* Document segment:
First came Abdel Fattah al-Sisi’s formal visit to Saudi Arabia, during which he was accompanied by his foreign minister for a meeting with King Abdullah in Jeddah. Saudi Arabia has been a strong supporter of Sisi and of Egypt from the moment the armed forces deposed Mohammad Mursi. The king appointed Sisi the Oder of King Abdul-Aziz al-Saud, which is the kingdom’s highest honor. The resulting communiqué stressed the common political concerns related to the region – Libya (which remains at crisis point) and the advance of extremists.
It would certainly have been valuable - for that part of the global audience that is thoughtful but often misinformed - for major Arab leaders to directly name those who deserve blame. It would have been better for Arab leaders to have come right out and condemn ISIS unequivocally.
The biggest blow to Egypt and President Sisi were the front page stories that Human Rights Watch was accusing Egyptian security forces of carrying out mass killingsAbdallah Schleifer
The battered Egyptian economy, mentioned in the briefest of words, was also a major concern. King Abdullah has taken the lead in coordinating with the UAE and Egypt a ”Friends of Egypt” conference for heads of state to substantially increase financial aid to the government and still more direct investment into the Egyptian economy.
Shortly after his visit to the Kingdom, Sisi was in Russia, at President Vladimir Putin’s invitation. Putin and Sisi and their respective military commands have already signed on to a massive arms deal. This time around, the talk was mostly about trade and economic relations, including the prospect of an Egyptian-Russian free trade zone within the protocols of the Russian led Custom Union that already includes two former states within the old USSR. That means a big market for Egyptians fruits and vegetables to fill the void created by the U.S. and European ban exporting agricultural produce to Russia as one of the most recent escalations in the American (and NATO’s) apparent New Cold War against Russia.
There was more good news for Sisi. The head Egypt Air (Egypt’s national carrier) has carried out an efficient and humane rescue mission and air lift for thousands of Egyptian workers stranded on the Libyan side of the border with Tunisia who were trying to get out. It came in dramatic contrast to the often cavalier treatment by Egyptian diplomats of Egyptian citizens with problems stranded in a foreign land.

* Rows of pointing data:
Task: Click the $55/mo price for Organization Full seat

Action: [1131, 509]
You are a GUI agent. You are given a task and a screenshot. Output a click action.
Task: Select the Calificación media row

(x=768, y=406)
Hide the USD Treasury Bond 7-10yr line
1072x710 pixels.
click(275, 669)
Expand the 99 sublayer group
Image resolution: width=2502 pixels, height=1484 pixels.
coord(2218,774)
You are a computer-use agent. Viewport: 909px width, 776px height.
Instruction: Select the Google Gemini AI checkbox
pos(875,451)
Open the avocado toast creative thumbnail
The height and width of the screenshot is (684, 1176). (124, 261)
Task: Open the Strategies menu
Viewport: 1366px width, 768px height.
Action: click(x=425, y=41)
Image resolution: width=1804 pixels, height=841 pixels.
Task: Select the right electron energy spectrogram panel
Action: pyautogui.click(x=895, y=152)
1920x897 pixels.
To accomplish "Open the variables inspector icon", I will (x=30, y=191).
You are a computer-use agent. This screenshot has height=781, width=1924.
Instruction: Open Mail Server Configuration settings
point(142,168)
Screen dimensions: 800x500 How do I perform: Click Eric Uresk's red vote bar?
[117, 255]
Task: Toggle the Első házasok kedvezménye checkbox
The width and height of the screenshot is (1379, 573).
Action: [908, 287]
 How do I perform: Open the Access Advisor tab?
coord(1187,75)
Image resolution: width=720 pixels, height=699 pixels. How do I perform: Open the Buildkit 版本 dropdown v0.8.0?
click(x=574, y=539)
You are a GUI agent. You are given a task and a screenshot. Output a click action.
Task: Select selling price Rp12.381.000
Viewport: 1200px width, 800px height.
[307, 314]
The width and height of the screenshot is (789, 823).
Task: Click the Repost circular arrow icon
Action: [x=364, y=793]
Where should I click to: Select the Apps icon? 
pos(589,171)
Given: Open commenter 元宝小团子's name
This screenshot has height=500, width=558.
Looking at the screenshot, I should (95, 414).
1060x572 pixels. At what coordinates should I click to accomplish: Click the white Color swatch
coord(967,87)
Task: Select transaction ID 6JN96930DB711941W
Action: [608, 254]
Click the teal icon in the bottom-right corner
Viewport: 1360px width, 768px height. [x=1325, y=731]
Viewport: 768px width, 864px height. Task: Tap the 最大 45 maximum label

* Task directions:
Please transcribe everything from "It would certainly" down to "the Egyptian economy." in the article on Sisi's visits above.

* Correct output:
It would certainly have been valuable - for that part of the global audience that is thoughtful but often misinformed - for major Arab leaders to directly name those who deserve blame. It would have been better for Arab leaders to have come right out and condemn ISIS unequivocally.
The biggest blow to Egypt and President Sisi were the front page stories that Human Rights Watch was accusing Egyptian security forces of carrying out mass killingsAbdallah Schleifer
The battered Egyptian economy, mentioned in the briefest of words, was also a major concern. King Abdullah has taken the lead in coordinating with the UAE and Egypt a ”Friends of Egypt” conference for heads of state to substantially increase financial aid to the government and still more direct investment into the Egyptian economy.